Funding formula for regional airport unsustainable

SOUTH DUNDAS — The funding formula for the Cornwall Regional Airport needs to be reviewed and renegotiated sooner, rather than later. The agreement as it stands now is past the unsustainable point, with an 85/15 split between Cornwall and South Glengarry. That 85/15 split is more like 92/8 because the portion of funding from South Glengarry is capped at a paltry $10,000.

A great deal for South Glengarry taxpayers, not so much for Cornwall’s. In order to really deal with the issue of funding, you have to look at the broader picture; Is there a need for a regional airport at all? The proponents of a “regional” airport will tell you that Cornwall needs this to be competitive, to attract business owners and businesses.

Huh?

With Ottawa and Montreal’s international airports just over an hour away, are business owners who can afford to fly-in, going to shun Cornwall because it does not have an airport 15 minutes away from the city boundary in another municipality? No they are not. Businesses will move or start in Cornwall and the area because of the location, the demographics, available workforce and land, not because of an airport they can fly their personal plane out of. Besides, who is coming to Cornwall or SD&G right now looking to invest? Certainly not big business.

The need for a regional airport would make sense if Cornwall was located further away from the second and fourth largest cities in the country.
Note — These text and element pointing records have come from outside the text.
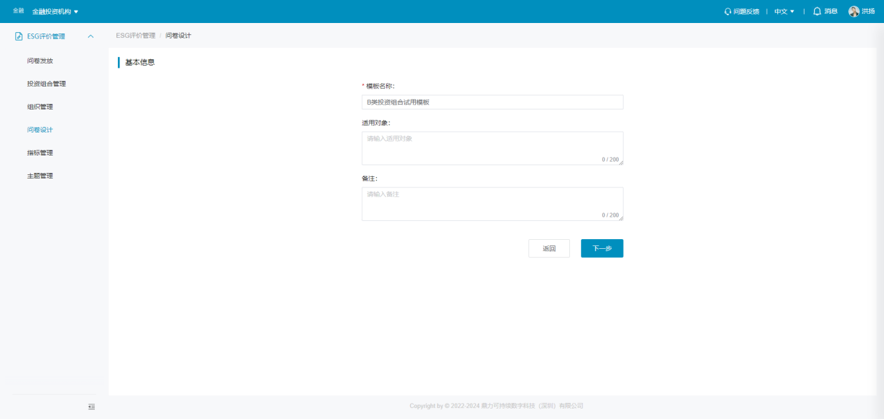884x419 pixels.
Task: Click the ESG评价管理 breadcrumb link
Action: coord(135,36)
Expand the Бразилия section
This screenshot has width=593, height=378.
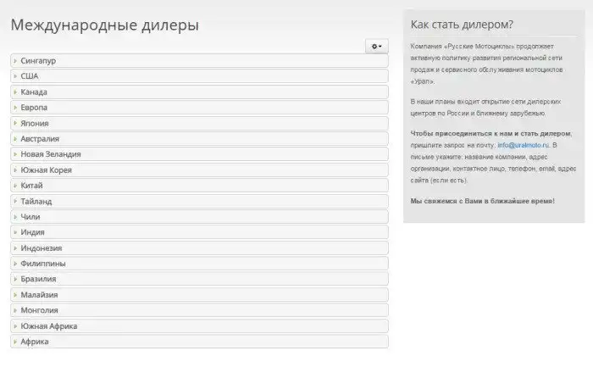click(39, 279)
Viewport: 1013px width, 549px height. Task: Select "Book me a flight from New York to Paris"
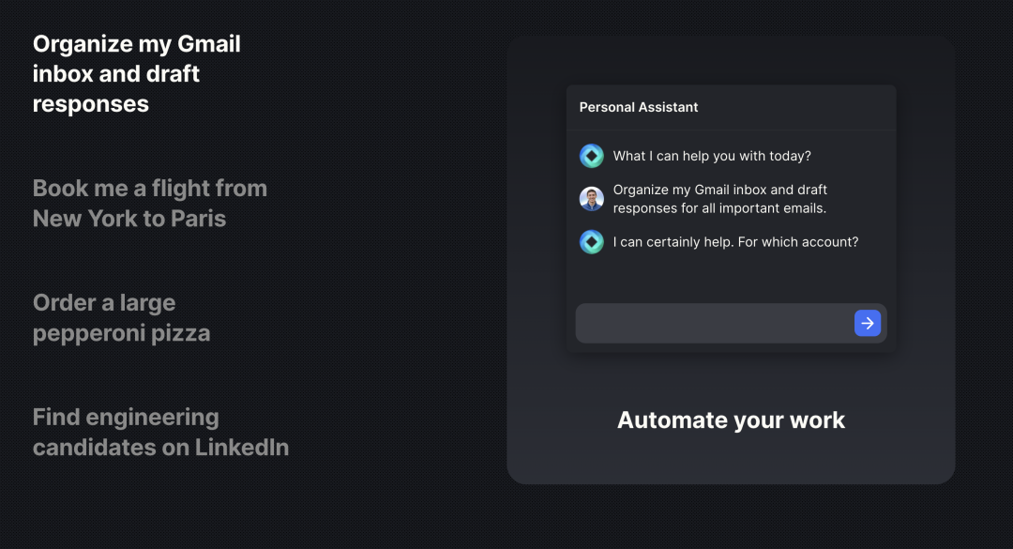(x=150, y=203)
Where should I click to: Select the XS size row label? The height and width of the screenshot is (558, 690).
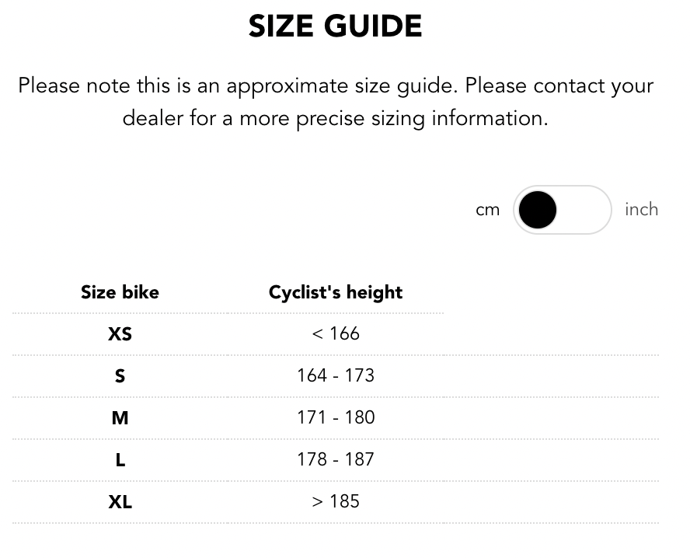tap(120, 334)
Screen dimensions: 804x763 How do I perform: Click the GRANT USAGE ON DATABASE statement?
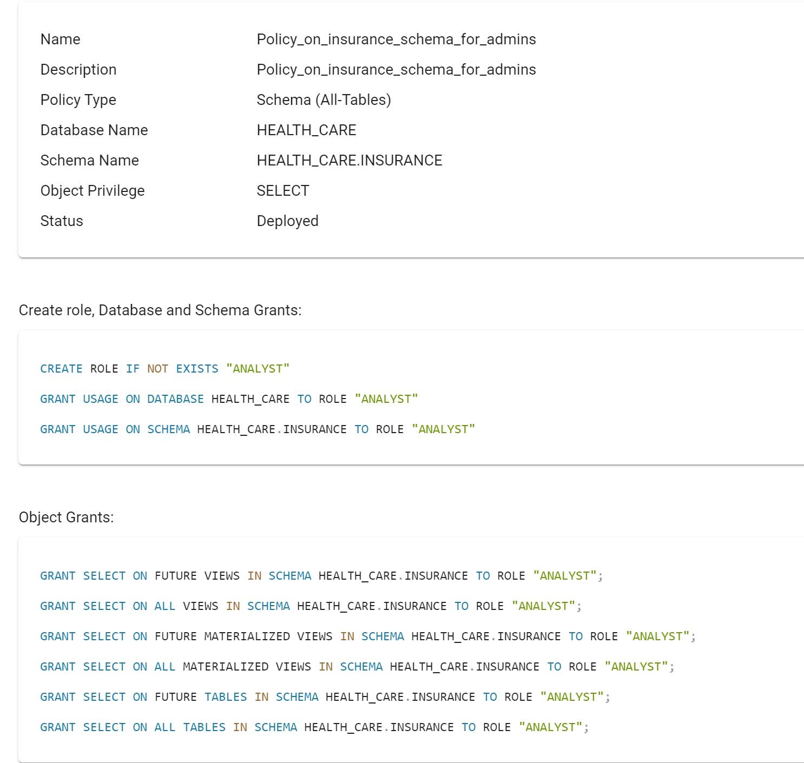[229, 399]
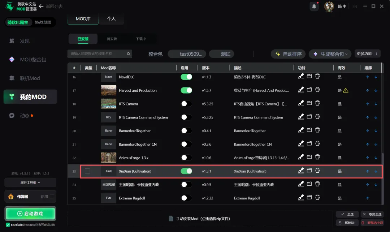This screenshot has width=390, height=232.
Task: Move Harvest and Production down with arrow
Action: click(376, 91)
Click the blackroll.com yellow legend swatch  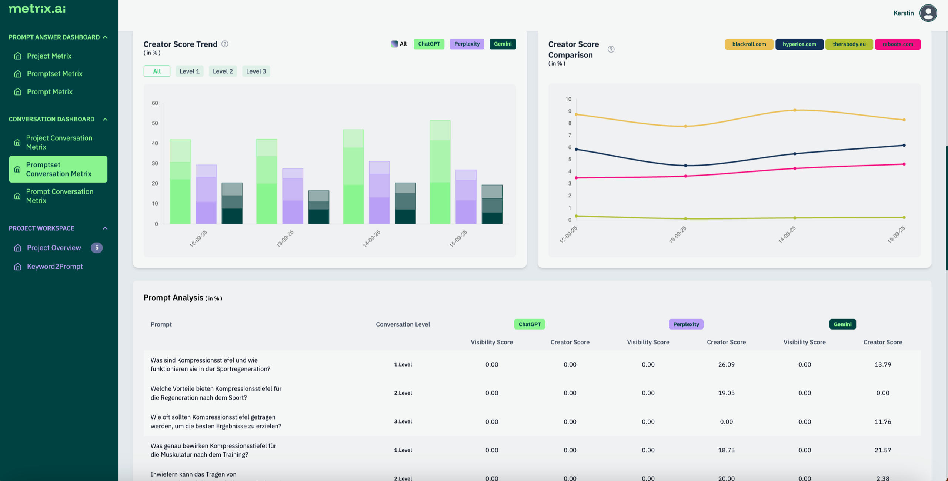point(749,44)
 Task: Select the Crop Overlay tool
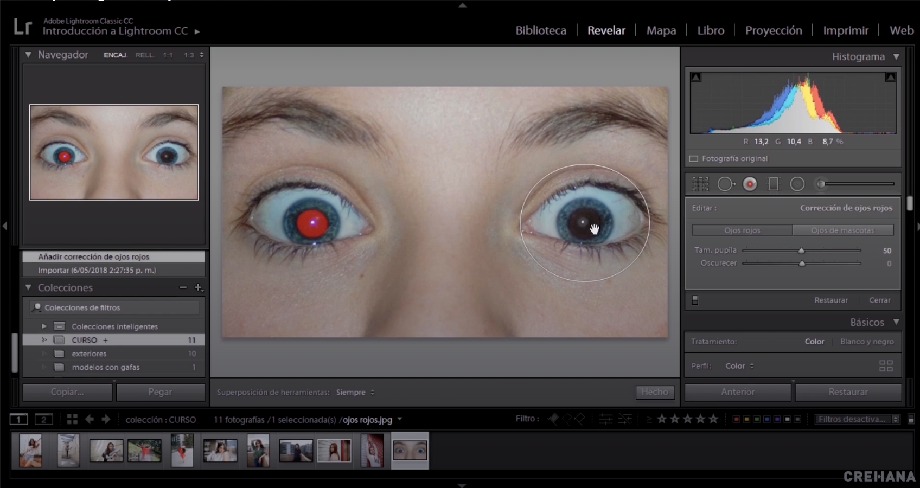click(x=700, y=184)
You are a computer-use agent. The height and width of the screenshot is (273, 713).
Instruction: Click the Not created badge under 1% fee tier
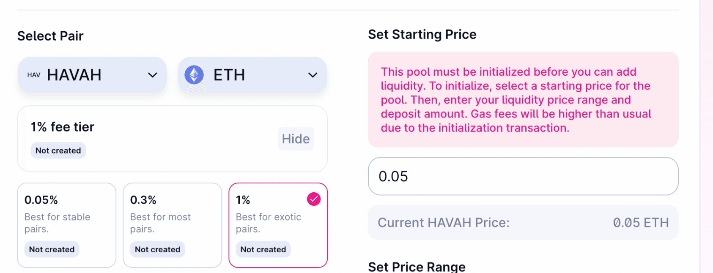point(58,150)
If there was a call for regional passenger air service, or had become a logistics hub for courier companies. None of that is Cornwall.

Other municipalities, South Dundas included, pay for their own airports themselves. Perhaps South Glengarry should start paying more of their own way. Cornwall doesn’t have the space for their own airport, so perhaps they can contribute towards the one in South Glengarry, but not at the existing funding rate. It should, at the minimum, be pegged at 50/50 with no cap. Fair is fair, and it is long overdue that South Glengarry pay its fair share.
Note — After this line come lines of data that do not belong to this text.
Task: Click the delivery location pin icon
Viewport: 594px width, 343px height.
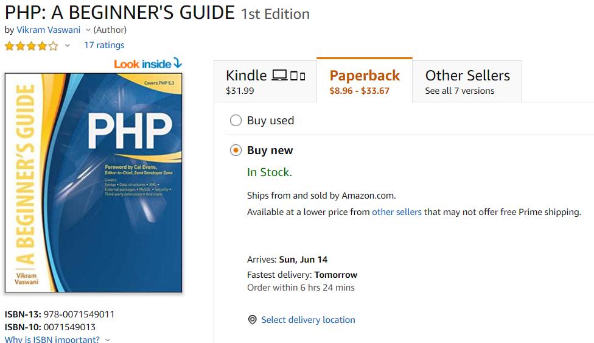Action: point(253,320)
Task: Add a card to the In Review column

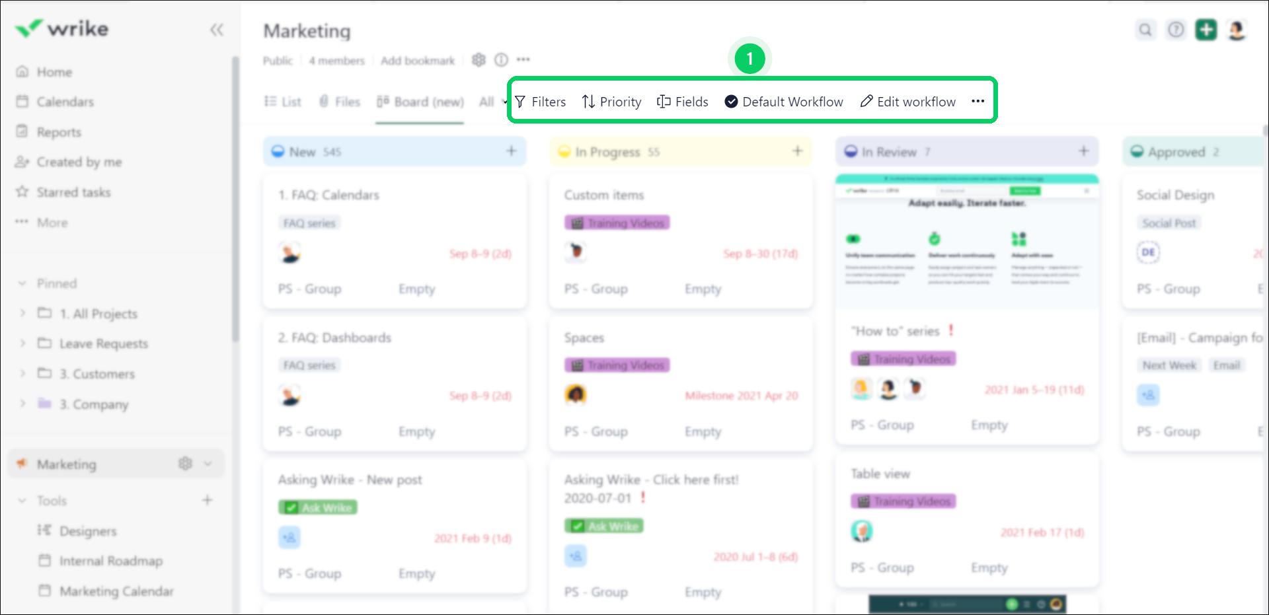Action: (x=1083, y=151)
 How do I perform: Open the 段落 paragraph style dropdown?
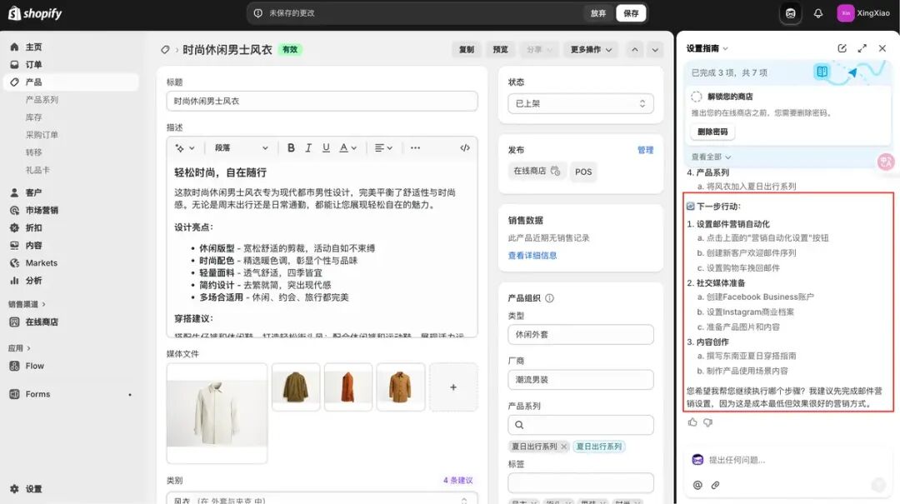pos(242,148)
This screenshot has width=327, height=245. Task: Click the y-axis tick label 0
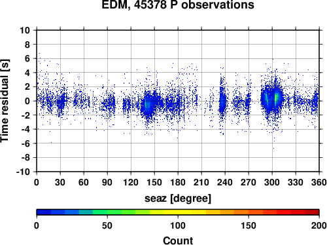[27, 101]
What happened to not funding groups?

Spurring the discussion from the airport, funds were taken from the airport budget contribution during Cornwall City Council’s budget deliberations and given to fund the arts group, Your Arts Council (YAC). This was after council agreed not to give them funding and cut funding to outside groups. Your either are in, or your not. Councillor Bernadette Clement called it right when she said this was a budgetary “shell game”. In typical Cornwall fashion, council makes a stand, then reverses itself midstream when people may not like tough decisions.
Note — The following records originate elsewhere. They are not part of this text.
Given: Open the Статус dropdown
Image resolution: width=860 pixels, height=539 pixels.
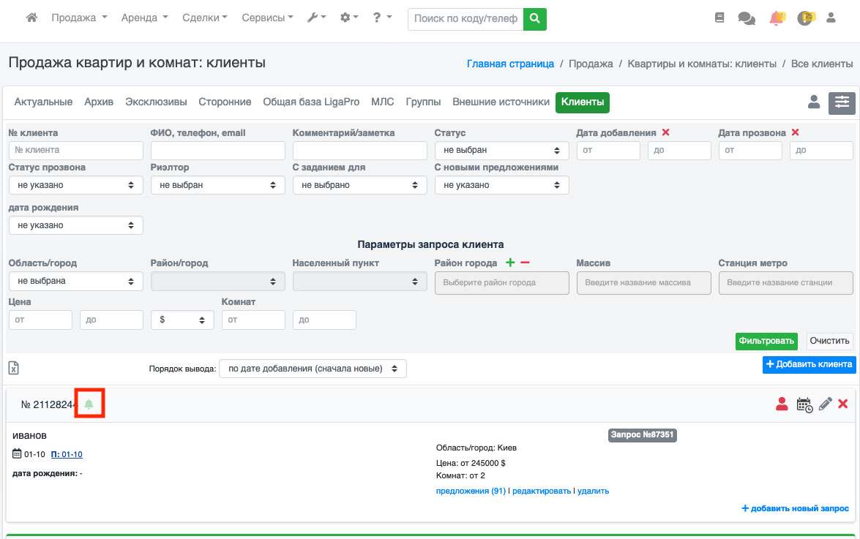Looking at the screenshot, I should 501,151.
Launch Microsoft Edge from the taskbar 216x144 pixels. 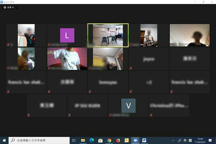pyautogui.click(x=92, y=140)
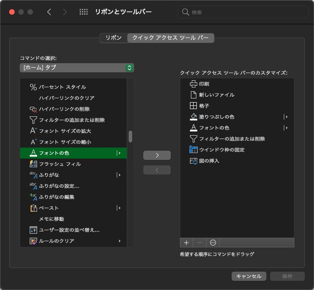Open the ellipsis options menu below list

point(212,242)
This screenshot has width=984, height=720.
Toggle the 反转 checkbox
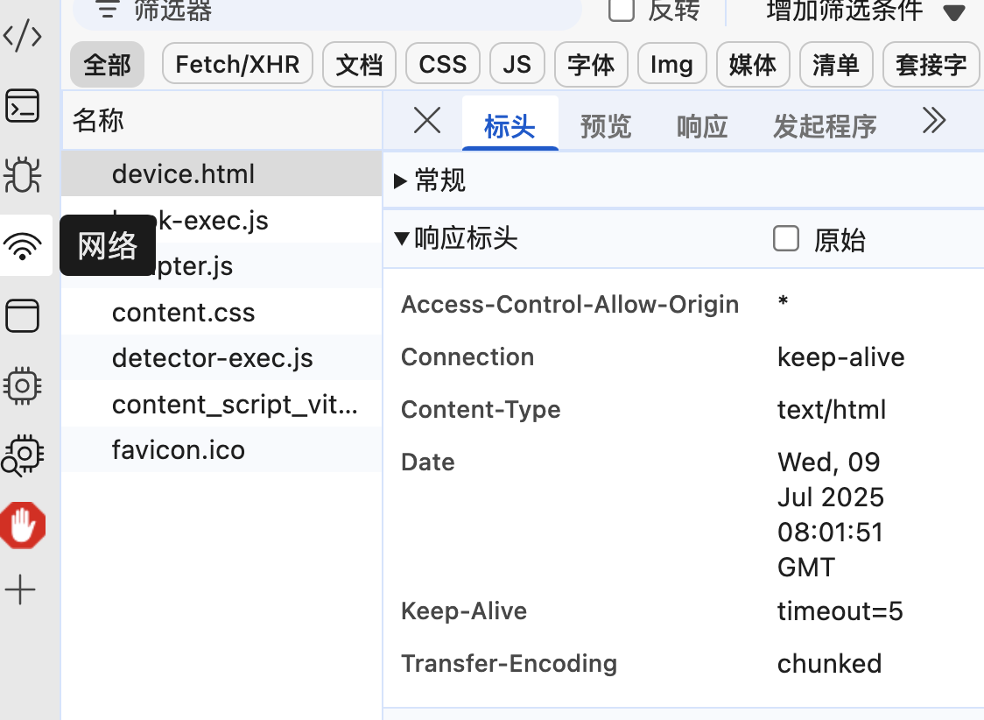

That doesn’t bode well for the remaining three and a half years of term left for this council. The prescient has been set, there is no precedent. They will choose one course of action, then change and do something else. The tough decisions, well someone else can deal with those, and take the hit for them.

Earth Hour Redux

Who honestly participates in Earth Hour anymore? Have people finally realized what a waste of time this “eco-friendly” social engineering event really is? Around our household, there was no reduction. In fact a few extra lights were turned on. I do not see how these experts believe that by cutting your consumption for an hour, you are going to be more aware of the problems. The problems in Ontario are not dealing with conservation or consumption. The problems are decades of mismanagement of power generation and distribution in Ontario, and how we can afford to pay the bill. Those are the real problems. Dropping your power use for one hour is not going to fix that.